Btw, can Paul Walter get over the caps thing already? Paul, fyi, all caps is like shouting, and generally taken to be a sign of immaturity, so maybe you should reconsider that.
LE: I know this sounds like ” guns don’t kill people” argument, but it’s not powerpoint that is necessarily the problem, its usually how people use it. If you are using it for a presentation … then typically less is more.
Check out the first (free) chapter of Presentation Zen (http://www.amazon.com/Presentation-Zen-Simple-Design-Delivery/dp/0321525655) to see how Powerpoint can be used both well and poorly.
Heath G, I think that there’s some truth in that. Depending upon what kind of subject you are teaching or what you are talking about, Powerpoint can be useful. I know my husband swears by it for scientific presentations. I’ve seen a few of those, and there’s lots of graphs, electron microscope pictures and scans of stuff. Obviously it’s useful in those circumstances.
So it all depends – but for the kind of subject I’m teaching, it tends to detract rather than add anything.
@LE: Agree that its good for fields where information can be presented visually, however this in turn makes it important that you think carefully about your charts/diagrams.

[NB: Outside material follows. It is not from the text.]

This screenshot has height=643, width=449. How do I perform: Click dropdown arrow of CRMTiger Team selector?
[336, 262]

I’m planning on getting a copy of presentation Zen (having now read the preview), but I think it probably needs to be read in conjunction with a site like JunkCharts (http://junkcharts.typepad.com/junk_charts/) which is great for showcasing the good, the bad and ugly of charts and graphs.
I actually detest more those who are uncritically addicted not to powerpoint but spreadsh*ts. I remember working in the funds management area of an international bank, looking at what my system had to replace, and saying “so, I notice adding the subtotals on the right gives a different answer to adding the subtotals along the bottom of these figures used for reporting to the regulator… How far out do you want these figures when they spit out of my database?” Yeah… That got a huge WTF, embarassed silences, frowning, gnashing of teeth, a “can you replace this for the end of THIS period rather than 3 months away as planned?”.. But no rolling heads unfortunately.

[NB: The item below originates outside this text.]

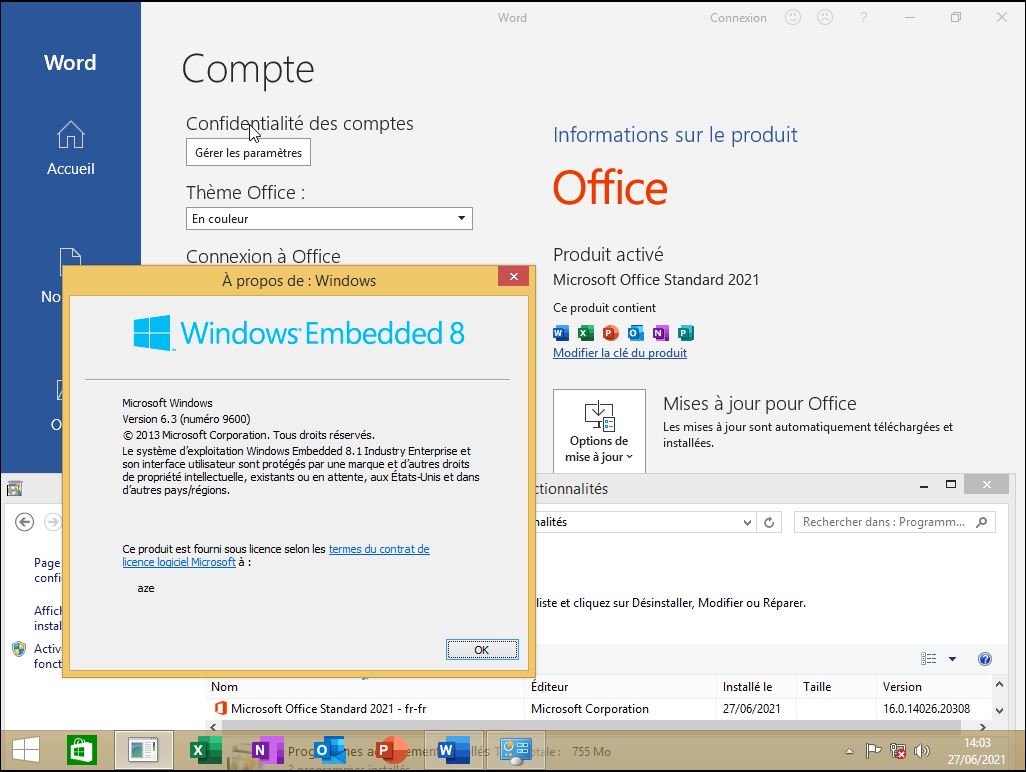The height and width of the screenshot is (772, 1026).
Task: Select Microsoft Office Standard 2021 - fr-fr entry
Action: [x=328, y=709]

Aaaah, people so often hate thinking, or whether something is right, just whether (insert name of technology) makes them go “ooooo shiny”.
Patrick, are you a fool?
the only caps I used in my post were at the beginnings of sentences.
Wow.
I must agree with Patrick, unless the only computer available is an Apple II++. Then it’s just fine.
Paul is allowed to have his name in caps, just as I have my handle all in lowercase. If anyone litters their comments with allcaps, however, I will be the first to complain.
SL, I feel exactly the same way. Handles in caps or lower case don’t bother me. Paul is entitled to have his handle up uppercase if he wants.
However, one of the CEOs at one of my workplaces used to send e-mails which were always in caps. I don’t know if his computer was stuck on Caps Lock or something. He didn’t seem to know that it was like shouting. People used to react really badly when he sent around e-mails COMMANDING PEOPLE TO DO THINGS. I used to try really hard to not get my back up, but it was really hard, and I’d have to really ungrit my teeth!
These days when I do a presentation I have the powerpoint ( or other program) with diagrams, photos, and main messages set to cycle through automatically behind /above me – not synced to my notes, or talk. It will cycle through 5 or 6 times or more.
Scepticalawyer, to think that one such as this humble writer might entertain even a thoughtbubble let alone an idea as to full transgressions of a civilised lower cap convention, is a deeply wounding experience for said soul and offer disavowals; indeed propose the most emphatic contestation of such a heathen practice.
I had a similar experience during an internship at Deloitte. The difference was tens of thousands of dollars.